→ Data under study:
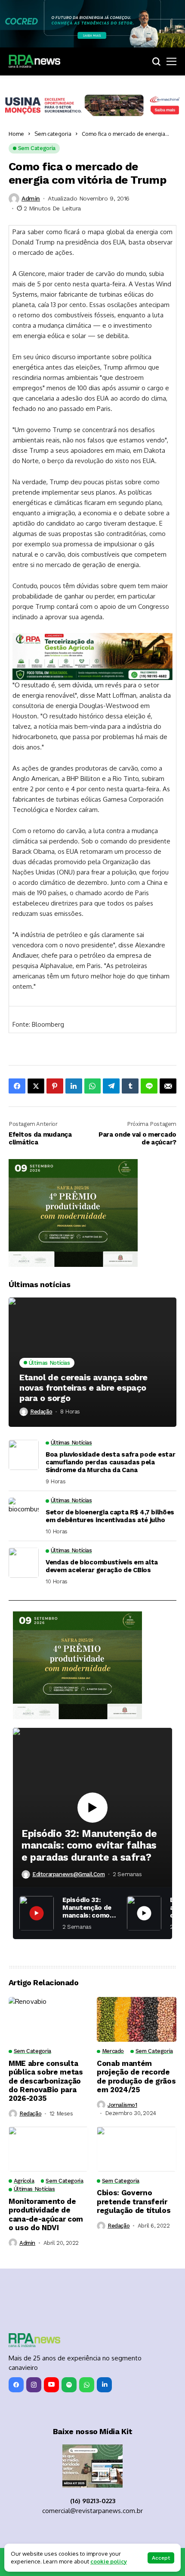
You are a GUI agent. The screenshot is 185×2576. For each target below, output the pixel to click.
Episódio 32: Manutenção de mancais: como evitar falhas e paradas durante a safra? (89, 1845)
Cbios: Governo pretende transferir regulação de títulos (133, 2201)
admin (31, 198)
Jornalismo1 (122, 2105)
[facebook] (16, 2384)
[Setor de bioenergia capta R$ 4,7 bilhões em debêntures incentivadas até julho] (24, 1513)
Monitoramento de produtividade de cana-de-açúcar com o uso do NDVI (46, 2214)
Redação (41, 1411)
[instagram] (33, 2384)
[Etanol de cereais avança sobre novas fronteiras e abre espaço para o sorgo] (92, 1362)
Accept (161, 2558)
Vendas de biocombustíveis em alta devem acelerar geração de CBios (102, 1566)
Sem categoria (52, 133)
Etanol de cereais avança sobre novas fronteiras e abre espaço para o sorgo (83, 1387)
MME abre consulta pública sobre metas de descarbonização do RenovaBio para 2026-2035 (46, 2081)
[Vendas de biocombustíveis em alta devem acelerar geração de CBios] (24, 1563)
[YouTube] (51, 2384)
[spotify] (69, 2384)
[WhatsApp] (86, 2384)
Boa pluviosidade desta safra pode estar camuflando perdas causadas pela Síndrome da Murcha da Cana (110, 1462)
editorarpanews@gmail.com (68, 1874)
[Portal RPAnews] (34, 61)
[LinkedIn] (104, 2384)
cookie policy (108, 2561)
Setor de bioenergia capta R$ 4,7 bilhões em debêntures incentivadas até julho (110, 1516)
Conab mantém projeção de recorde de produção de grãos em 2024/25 (136, 2076)
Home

→ What you need to do: The answer must consist of every line from the records above that holds "fronteiras".

→ Answer for the task:
[Etanol de cereais avança sobre novas fronteiras e abre espaço para o sorgo] (92, 1362)
Etanol de cereais avança sobre novas fronteiras e abre espaço para o sorgo (83, 1387)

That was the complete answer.